Metaphors effectively convey the message about intertexuality because a reader’s understanding of the context of the words used by the writer produces the overall meaning of a written work. When the writers use metaphors, the readers are able to get the message because these words represent bits and pieces of experiences which the reader already has a knowledge of. The meaning of a text becomes fuller because of the reader’s previous knowledge. The metaphors, therefore, facilitate a greater understanding about the texts and enables the reader to enter into a discourse community. In the discussion of intertexuality, James E. Porter, through his essay entitled Intertexuality and the Discourse Community, made use of at least three metaphors that this writer believes have effectively conveyed his message. Further discussions of each metaphor are presented below.
Intertext is a seamless fabric
A fabric is generally understood as a material, such as a cloth, which is generated by the weaving together of thread while seam is that line that appears when the materials are joined or sewn together. In clothes and curtains, having the seam creates a border for the material. The length or the area of the fabric would already be completed and specified. The metaphor of intertext as a seamless fabric could be understood as having no borders of the ideas that gets connected to the one idea being discussed. Like a fabric without seam, intertext means the words or works can continue to have more ideas contributed by more people which can be attached to the perimeter of the fabric.
In the example of the Pepsi commercial which contains a wide mass appeal, Porter explains that the audience is able to relate to the images presented because they have knowledge, personal or otherwise, about the setting of the commercial. When the audience looks at it there is a connection because at one point in their lives or in that of their generations, there has been an experience in such a place. The entry of the spaceship is something that is easily relatable to because such “occurrence” has been a part of the popular culture, being a scene in a movie. Thus, to connect the commercial to the idea of the seamless fabric, as the audience or reader brings with him/her a certain understanding about the context of a certain work, there would be no limit to the understanding of various texts. These texts may come in the form of videos, short stories, or movies.
The creative writer is the creative borrower
Writer and borrower may not be totally antonyms, but this writer feels that these two concepts do not often go together. A person becomes known to be a writer when he/she has been able to produce original materials. He/she my allude to something already produced but there would always be something new that comes from the writer, thus he/she calls that work his/her own. The metaphor of the writer as a borrower is somewhat difficult to accept by this author especially since the concept of plagiarism has been extensively discussed in today’s society. The question of how can someone be called a writer if he/she just borrows ideas? Where is the original thought that he/she contributes to the body of knowledge?

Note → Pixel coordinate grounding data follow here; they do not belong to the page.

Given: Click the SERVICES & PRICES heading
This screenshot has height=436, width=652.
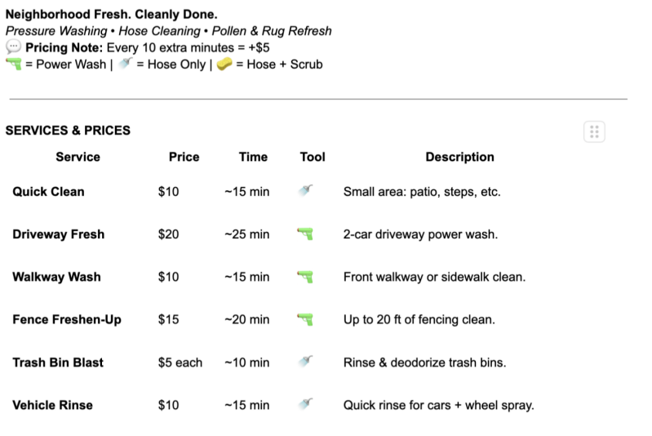Looking at the screenshot, I should (68, 131).
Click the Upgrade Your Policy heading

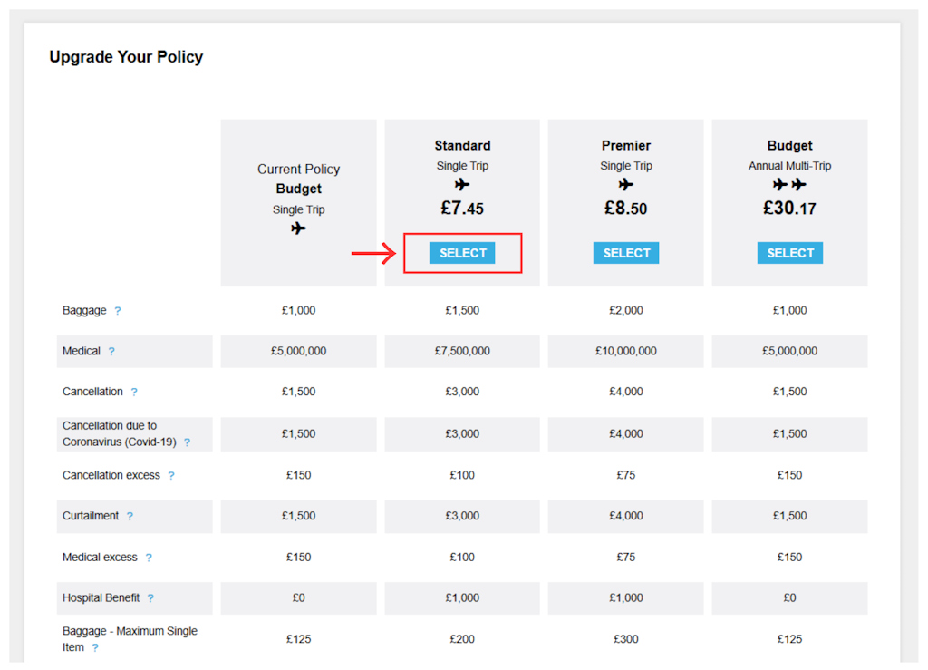[x=126, y=57]
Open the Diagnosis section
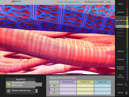The width and height of the screenshot is (129, 97). click(x=120, y=51)
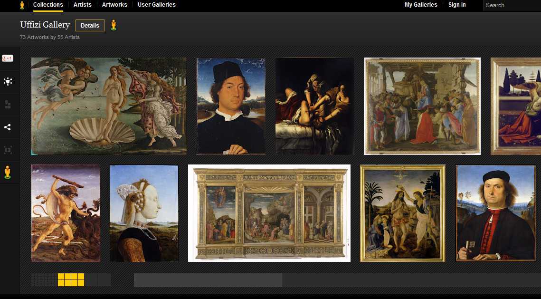Screen dimensions: 541x299
Task: Select the largest thumbnail-size grid option
Action: point(98,280)
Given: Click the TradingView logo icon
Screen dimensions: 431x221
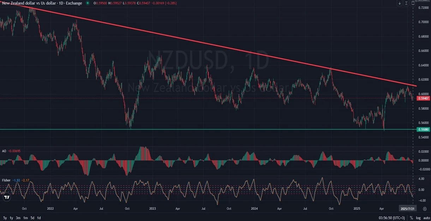Looking at the screenshot, I should (x=6, y=197).
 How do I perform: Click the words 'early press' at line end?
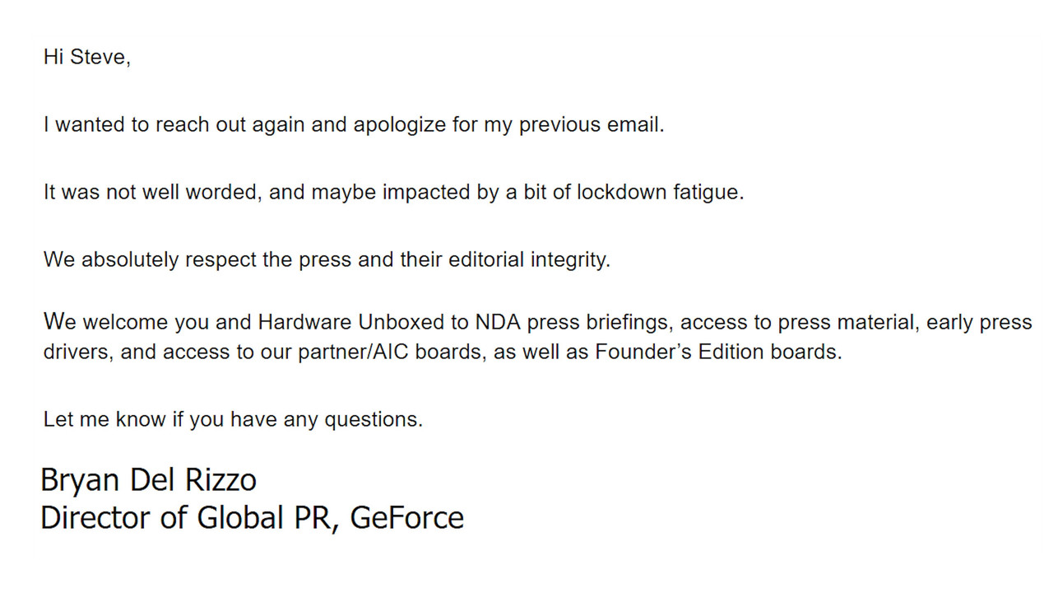(x=979, y=322)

The example used by Porter to expound on the idea of the writer being a borrower is in the creation of the Declaration of Independence. Jefferson was a “skilled writer chiefly because he was an effective borrower of traces” (36). The ideas and phrases included in the Declaration can actually be traced to specific works. In the process of writing this section, this author understood that indeed the writer is borrower because the concepts (such as those in the Declaration) which have already been described in other works are too important not be used again to appropriate situations. The understanding about the creative borrower enables this writer to conclude that writers are gifted because they are able to identify which materials previously introduced could give a deeper meaning to their current creations.

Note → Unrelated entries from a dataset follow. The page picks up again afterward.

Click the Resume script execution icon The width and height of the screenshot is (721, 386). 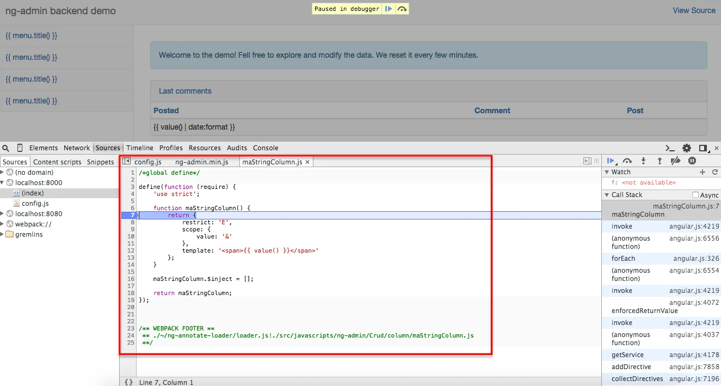click(611, 161)
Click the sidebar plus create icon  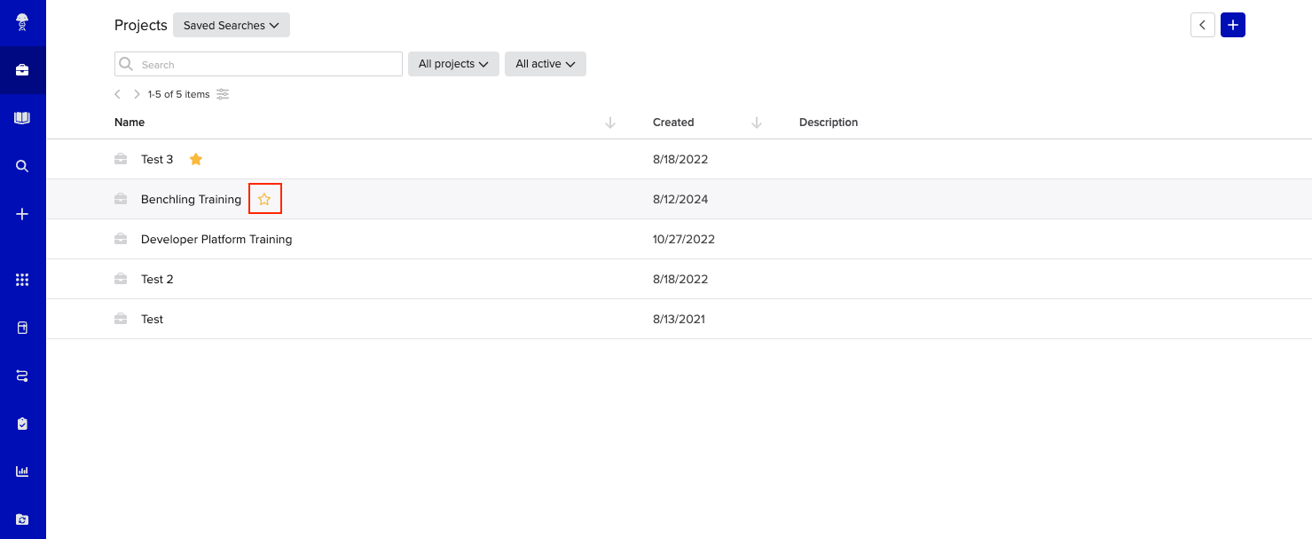[22, 214]
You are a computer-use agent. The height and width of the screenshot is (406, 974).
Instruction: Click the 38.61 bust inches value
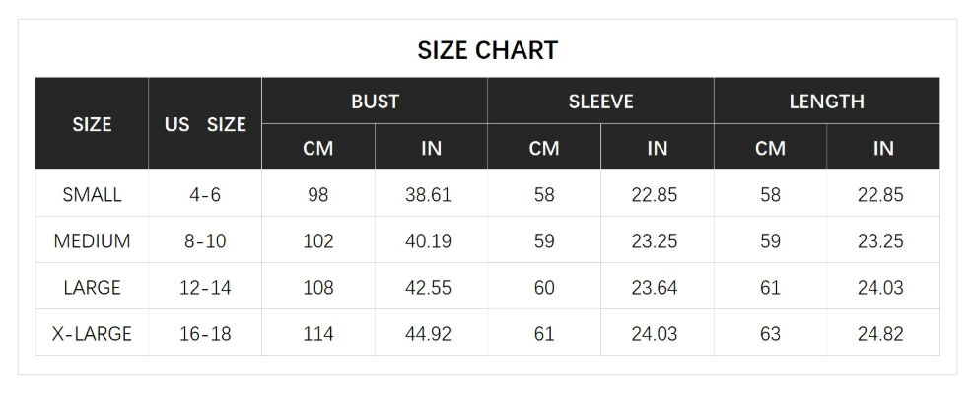pos(428,194)
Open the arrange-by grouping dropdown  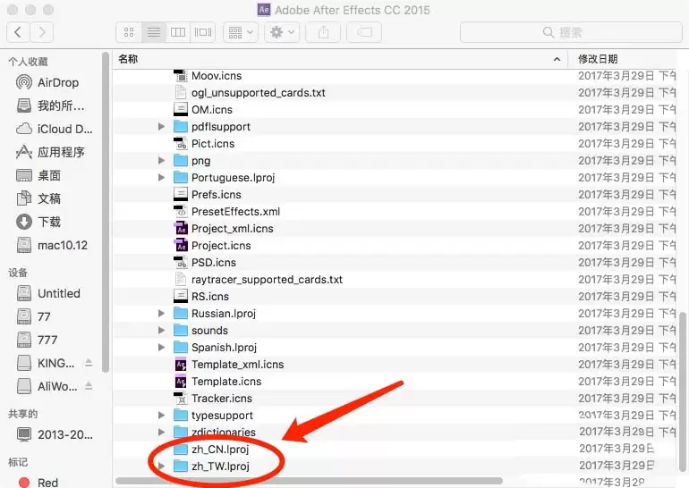pyautogui.click(x=241, y=32)
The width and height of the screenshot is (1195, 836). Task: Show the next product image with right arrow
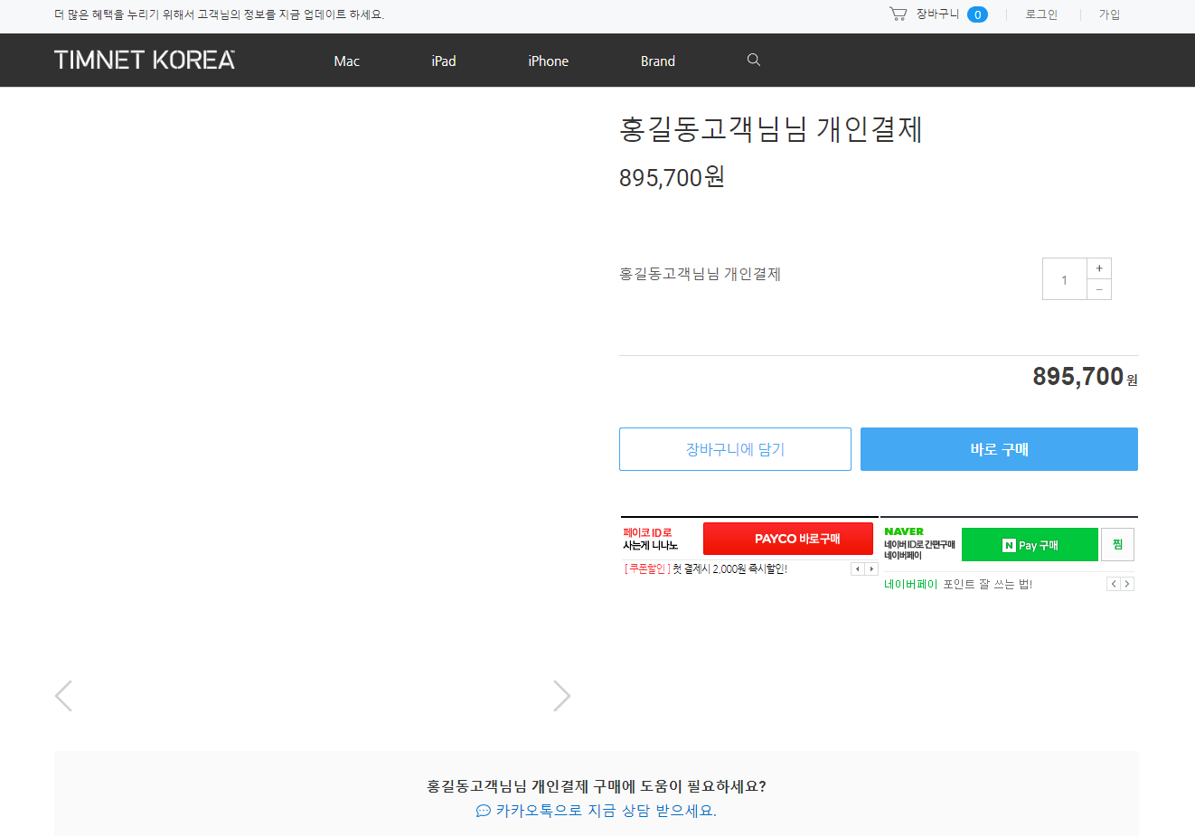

Entrance into a closed society
The words in this phrase are totally opposites, entrance and close that is. The initial take of this author on this phrase was confusion. The image evoked by this phrase is a picture of a door on a wall which signifies an entrance but the location is a wall with no actual physical opening. This author believes this phrase is an interesting metaphor to a writer being acknowledged of his worth as a writer in his/her milieu. In the initial paragraphs, Porter discussed Jefferson’s authorship of the Declaration of Independence. Although his use of several lines that are attributed to several other sources may be more applicable to the preceding section, this author believes that the points raised about how Declaration reached its final form would belong more to this particular section. The Declaration was able to gain access into the strict and somewhat closed society of the learned because it was written by Jefferson and because it went through several stages of revision.
Metaphors enable the writer to convey effective messages. Any written work is a product of its context and therefore represents a combination of different traces. At first glance, the three metaphors used by Porter seemed too unrealistic. However, these were explained in detail and the connections, traces, and relationships of these ideas became clearer for this author as the essay progresses. The message of Intertextuality and Discourse have indeed become more understandable with Porter’s use of the three metaphors.
Porter, James E. “Intertextuality and the Discourse Community.” Rhetoric Review. 5.1 (1986): 34-47. Web. 25 Sept 2013.